CSE370 Laboratory Assignment 7
Counters and Finite State
Distributed: May 6
Due: By the start of lab session (May 16/17)
In this laboratory assignment we will construct two finite state
machines. We'll start by making our own counter that is similar to the '163
counter and then build a simple game FSM. In both cases, we'll only use our
22V10 PAL (see map). This lab will focus on the
sequential logic capabilities of the PAL.
- We'll start by building a
4-bit, loadable and resettable binary counter with count enable. We will design this counter to be very
similar to the '163 counter discussed in the textbook. The pins and
internal logic diagram are reproduced below. We've prepared a skeleton Verilog file for the counter that you
must complete. Note that unlike
the ‘163 counter our design uses uncomplemented inputs (active
high) for the load and reset signals. You will also need a pin assignment file to direct the tools to
assign signals to specific pins of your PAL (you do not need to change
this file, but if you do, keep the same structure).
Pin diagram for '163 counter with synchronous reset
Internal logic diagram for the '163 (the G2 input of the flip-flops is an
enable signal, the 3R input is the synchronous reset signal, and the M1 input
is the load signal).
To set the tool to use the pin assignment file (.CTL extension), in
the Synthesis Options window. On the General tab click the check box
"Use Custom CTL file." Next Click on the Browse button and point the
program at your CTL file. Click OK.
After you've compiled your circuit, look at the synthesis report and study the
equations for the flip-flop inputs. Are they what you expected?
Convince yourself that they match the logic diagram below for the '163 (that
they are logically equivalent). Do they differ in any substantial way?

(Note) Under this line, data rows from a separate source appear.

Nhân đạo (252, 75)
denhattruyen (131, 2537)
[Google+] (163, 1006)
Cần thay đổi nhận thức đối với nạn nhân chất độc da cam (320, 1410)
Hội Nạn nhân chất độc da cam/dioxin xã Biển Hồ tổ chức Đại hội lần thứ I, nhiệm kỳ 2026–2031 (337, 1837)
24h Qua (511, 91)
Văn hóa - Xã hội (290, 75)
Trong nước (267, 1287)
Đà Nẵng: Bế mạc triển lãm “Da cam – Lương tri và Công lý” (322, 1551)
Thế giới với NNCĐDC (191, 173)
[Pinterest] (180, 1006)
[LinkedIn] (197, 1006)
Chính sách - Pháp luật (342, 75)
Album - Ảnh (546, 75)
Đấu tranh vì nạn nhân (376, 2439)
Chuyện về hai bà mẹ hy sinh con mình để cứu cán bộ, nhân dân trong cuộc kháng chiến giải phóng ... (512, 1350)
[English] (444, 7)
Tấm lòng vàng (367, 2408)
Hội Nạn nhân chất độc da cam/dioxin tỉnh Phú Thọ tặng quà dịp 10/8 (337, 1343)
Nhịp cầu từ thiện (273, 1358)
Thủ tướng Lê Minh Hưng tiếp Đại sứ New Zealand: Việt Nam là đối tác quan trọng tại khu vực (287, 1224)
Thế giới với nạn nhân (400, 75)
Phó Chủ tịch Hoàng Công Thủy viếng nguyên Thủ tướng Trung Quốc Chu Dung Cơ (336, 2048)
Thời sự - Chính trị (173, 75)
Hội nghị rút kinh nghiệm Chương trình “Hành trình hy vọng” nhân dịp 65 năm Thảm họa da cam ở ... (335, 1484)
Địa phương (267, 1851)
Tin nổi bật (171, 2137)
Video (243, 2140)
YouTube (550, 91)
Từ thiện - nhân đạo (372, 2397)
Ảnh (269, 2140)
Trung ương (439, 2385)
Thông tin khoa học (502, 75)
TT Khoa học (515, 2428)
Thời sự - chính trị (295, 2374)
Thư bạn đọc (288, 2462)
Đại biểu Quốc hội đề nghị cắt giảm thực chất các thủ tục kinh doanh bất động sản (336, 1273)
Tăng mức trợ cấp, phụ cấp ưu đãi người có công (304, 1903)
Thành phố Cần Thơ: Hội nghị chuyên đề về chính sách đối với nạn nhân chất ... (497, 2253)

- Connect your counter to 4
input switches and 4 output LEDs. Run your counter using the
push-button and verify that it is counting properly. Make sure to use the
enable, load, and clear inputs at various times and check that all work as
expected. Show your work to the TA to be checked off.
- We will be constructing a
simple game based on an FSM that we will build using our 22v10 PAL.
The game uses 7 LEDs and two push button switches. It functions as a
simple tug-of-war variant. The game starts with the middle LED
turned on. When one button is pressed, the light shifts one to the
left, when the other button is pressed, the light shifts one to the
right. The objective is to push the button on one side fast enough
to turn on the LED on an end of the line. When one of these LEDs
turns on, one player is the winner and the game must be reset.
Below is a state diagram for the game FSM. In addition to the main
functionality of this state diagram, we also need to ensure that the push
buttons only generate a single width pulse for this FSM. To be extra
sure, we'll use a flip-flop to create a single pulse whenever the push
button input changes from 0 to 1.
State diagram for the game FSM.
We are providing you with a Verilog file that implements
the sequential logic for this game and the pin
assignment file to go with it. Compile this into your PAL. When
putting the PAL on your breadboard, use two slider switches for the left and
right inputs and use the push button to generate a clock signal. Verify
that the game works as advertised. Remember to reset the FSM to start
Two more push buttons have been programmed to work exactly the same as your
clock push button - a single pulse generated whenever the button is
pressed. BTN2 and BTN3 have been set up to generate their pulses on the
signals labelled O2 and O3 on the J1 breadboarding connector (see the map in the previous lab assignment). Connect the left
and right inputs to the O2 and O3 push buttons (instead of the slider switches)
and change the clock to free running mode. Play the game for real!
Remember to reset the FSM to start each game.
Look carefully through the report generated from compiling to the PAL.
Are the logic equations what you'd expect?
- If you checked out your game
carefully when using the switches for inputs, you may have noticed that
game is not fair to both players? What happens if both the left and
right inputs are true in the same clock cycle? The correct behavior
should be that the LED doesn't move in either direction. What does
the FSM provided do? Make any modifications necessary to make the
game fair. Demonstrate your fair version of the game to the TA to
complete this assignment.
lab requires two separate demonstrations for "checkoffs"
- Demonstrate your
4-bit counter from Part 1.
your "Tug of War" game from Part 2. Be prepared to
answer questions about the equations generated for the tug-of-war FSM.